TASK TO COMPLETE: Copy the engineering course descriptions from "Advanced Interdisciplinary Research" to "products and systems.", switching "bioengineering" to "biological engineering" each time it appears.

SUPPLIED TEXT:
Applicants must demonstrate a commitment to self-motivated study and an appreciation of the learning objectives with respect to the fields of architecture and civil engineering. Along with advanced expertise, students will acquire the ability to design solutions that are relevant at the global level as well as a strong work ethic.
Machinery Design, from Micromachines to Space Stations
The primary aim of the Course of Mechanical Engineering is to produce engineers and researchers with the innovation and adaptability needed to pursue research and development in a wide range of fields. Students will gain a broad sense of the role of engineering through a combination of theoretical study and practical research in fields such as thermal and flud engineering, materials and process engineering, mechanical and control engineering, and aeronautical engineering. Students will also acquire information process analysis (IPA) and experimental measurement skills, furthermore, the ability to communicate information to the world, accompanied by international perspective and rich human nature.
Applicants must demonstrate a commitment to self-motivated study; an appreciation of the learning objectives with respect to the fields of thermal and hydraulic engineering, materials and process engineering, mechanical and control engineering, and aeronautical engineering; a solid academic grounding to be able to contribute to technical developments, along with specialized expertise in the relevant areas; and an ability to engage effectively on the international stage.
Advanced Interdisciplinary Research Combining Medicine and Engineering
Biomedical engineering is a relatively new field that combines the academic disciplines of medicine and engineering. Biomedical engineering is further subdivided into two areas: medical engineering, where engineering principles such as logic, technology, machinery and systems are applied to medical science to promote life science research and developments in medical technology, and bioengineering, which seeks to map the complex and intricate mechanisms and functions of living organisms onto industrial products and systems.
The modern health care sector is characterized by rapid advancements in technology, particularly with respect to engineering, but at the same time is faced with a myriad of challenges such as shrinking budgets, declining birthrates, the aging population, the pressures of globalization, and new questions around bioethics. Meanwhile, the sector is also moving towards a stronger focus on supporting individual responsibility for personal health, such as prevention strategies, hygiene, and welfare. Biomedical engineering is considered a potential solution to many of these challenges.
The Course of Biomedical Engineering provides a comprehensive overview of the field of biomedical engineering and advanced research into associated applications, educating professionals and researchers equipped with highly specialized skills. In addition to expertise and technique, students will acquire a broad-based perspective and comprehensive decision-making skills required to assume leadership roles in the health care sector.
Applicants must demonstrate a commitment to self-motivated study and an appreciation of the learning objectives, particularly with respect to usage of biomedical engineering in creating advanced medical equipment and devices for the health care sector as a means to be able to contribute in solving various challenges in the modern medical care, and displaying leadership in engaging directly and indirectly with medical institutions and the private sector.

RECORD EXTRACTS:
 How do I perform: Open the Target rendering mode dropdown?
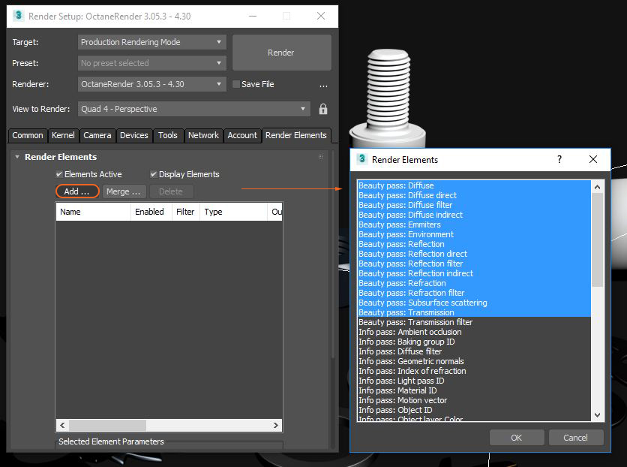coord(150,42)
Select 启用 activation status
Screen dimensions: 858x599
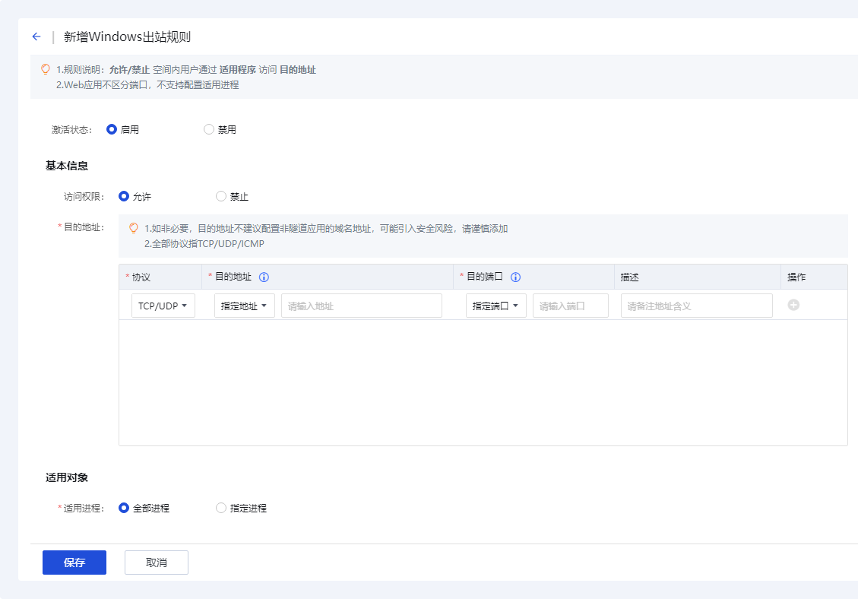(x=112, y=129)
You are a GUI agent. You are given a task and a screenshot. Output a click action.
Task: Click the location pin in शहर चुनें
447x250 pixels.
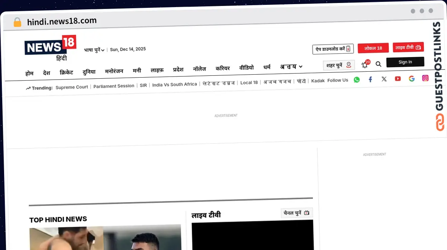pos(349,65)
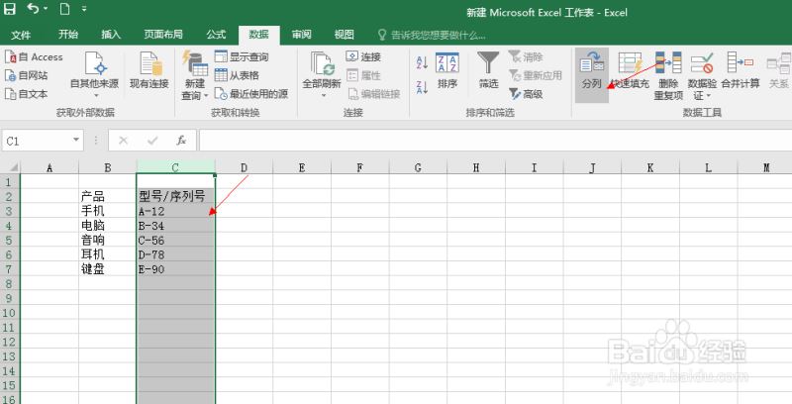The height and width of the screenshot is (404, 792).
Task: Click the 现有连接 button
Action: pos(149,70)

PROBLEM SOLUTION:
Advanced Interdisciplinary Research Combining Medicine and Engineering
Biomedical engineering is a relatively new field that combines the academic disciplines of medicine and engineering. Biomedical engineering is further subdivided into two areas: medical engineering, where engineering principles such as logic, technology, machinery and systems are applied to medical science to promote life science research and developments in medical technology, and biological engineering, which seeks to map the complex and intricate mechanisms and functions of living organisms onto industrial products and systems.